[Collected data]
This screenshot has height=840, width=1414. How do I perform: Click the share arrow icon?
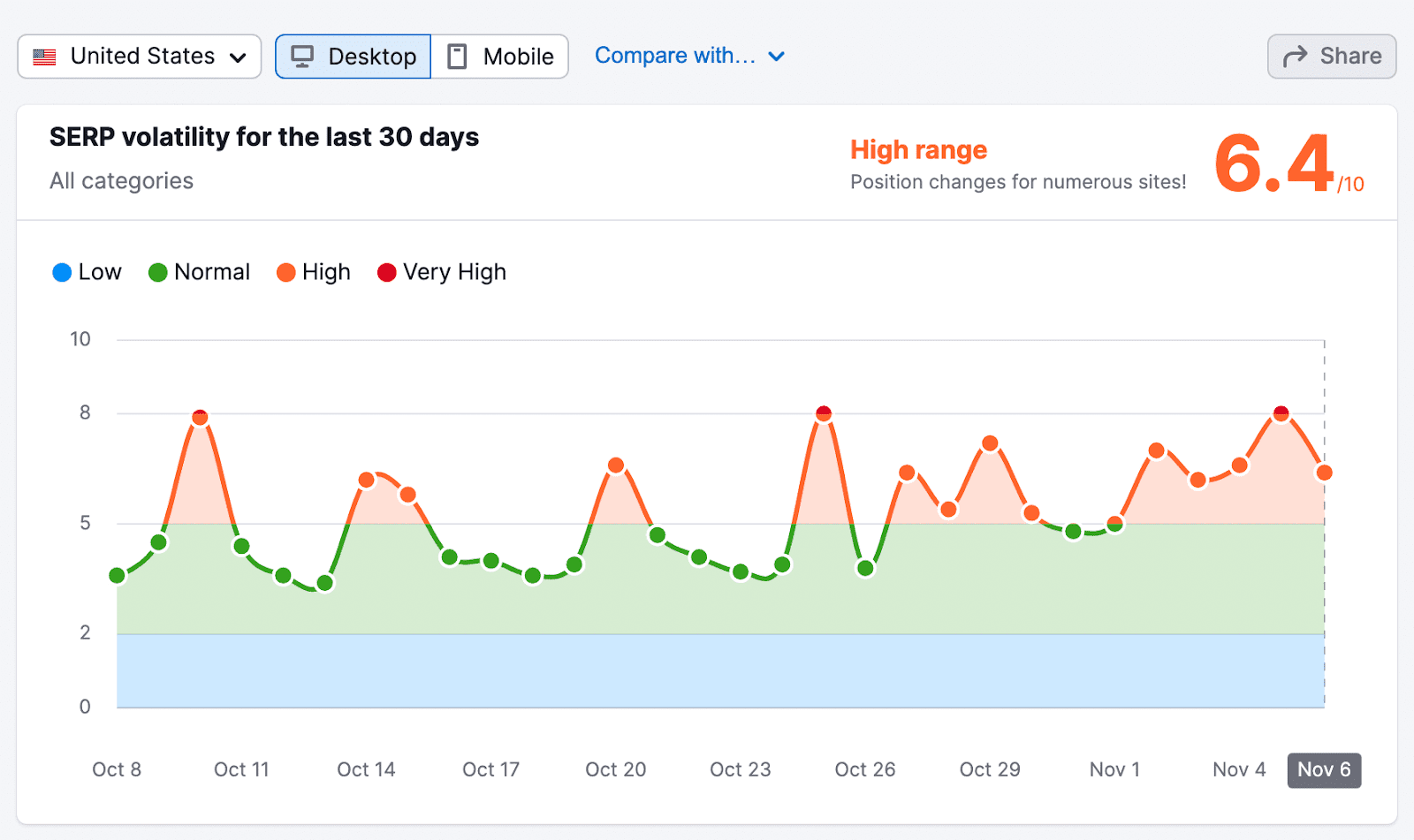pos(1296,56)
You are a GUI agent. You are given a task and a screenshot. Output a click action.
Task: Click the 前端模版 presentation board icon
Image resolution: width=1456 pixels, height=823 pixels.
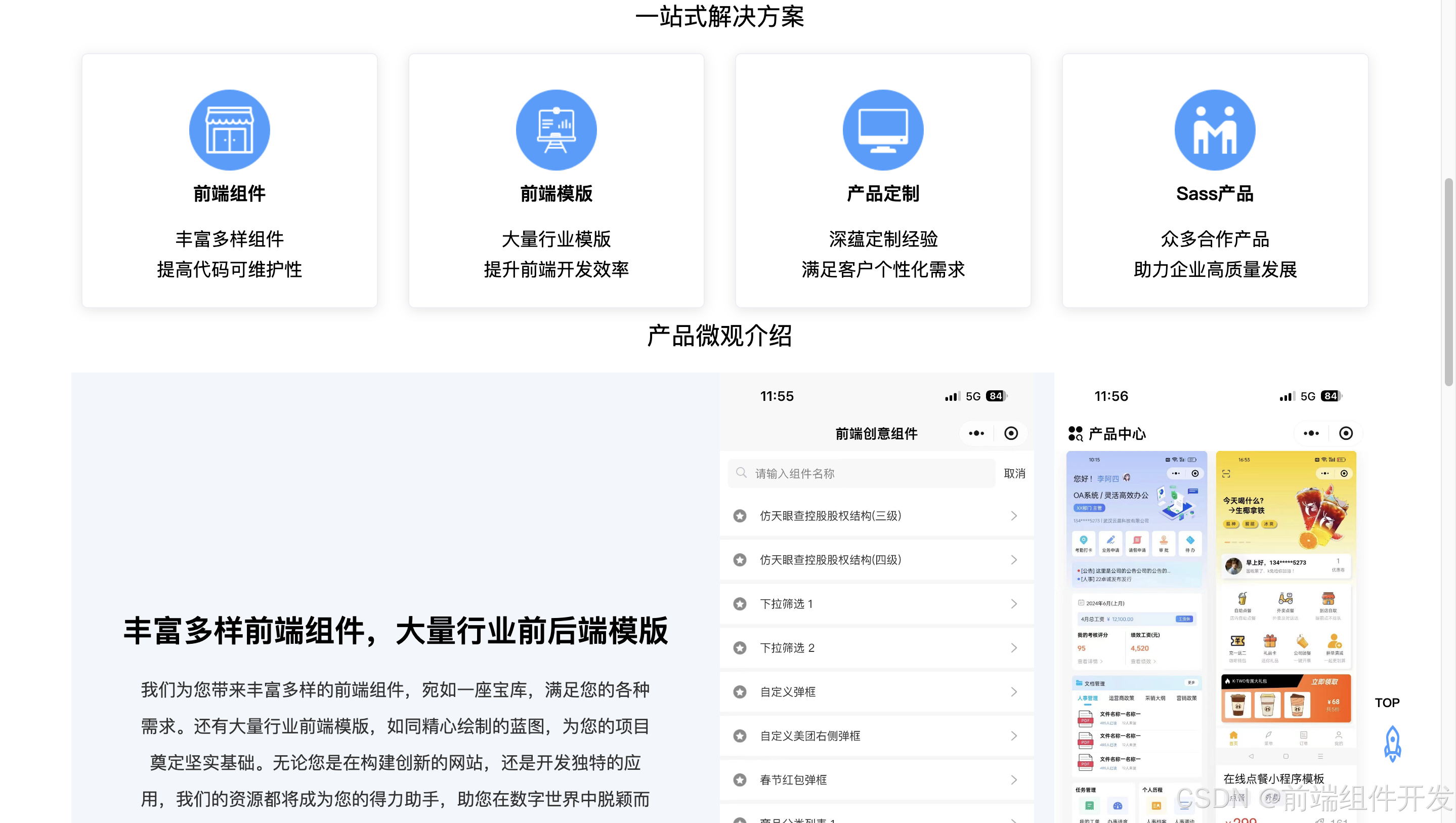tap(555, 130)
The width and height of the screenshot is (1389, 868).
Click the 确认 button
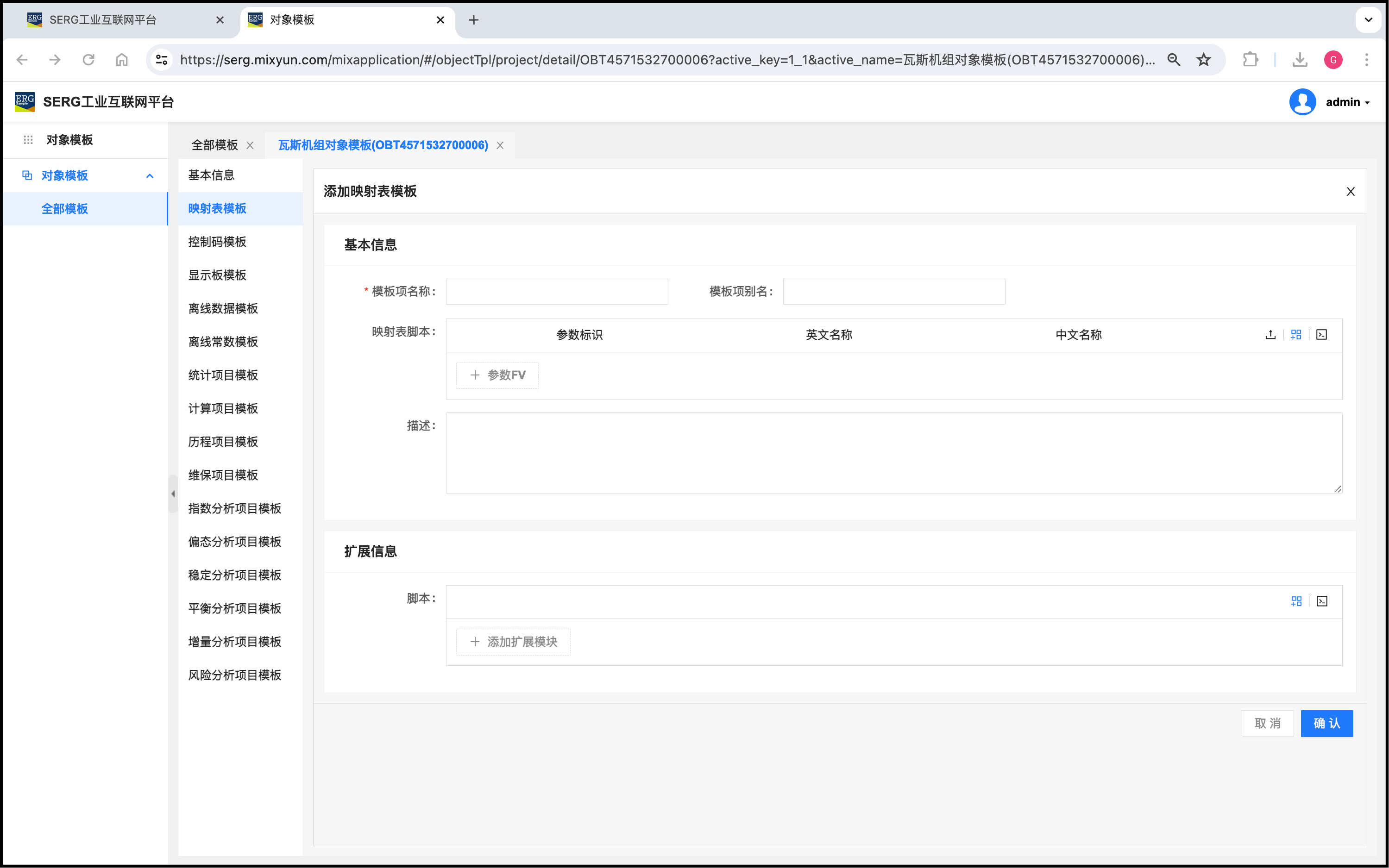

• **BRIEF**
Set the entries down exactly, but not the pictures.

• **REPLY**
This screenshot has height=840, width=1414. How do I perform: Click the share arrow icon?
pos(1296,56)
You are a GUI agent. You are given a task and a screenshot. Output a click action.
Task: Click the 前端模版 presentation board icon
Image resolution: width=1456 pixels, height=823 pixels.
tap(555, 130)
The width and height of the screenshot is (1389, 868).
Click the 确认 button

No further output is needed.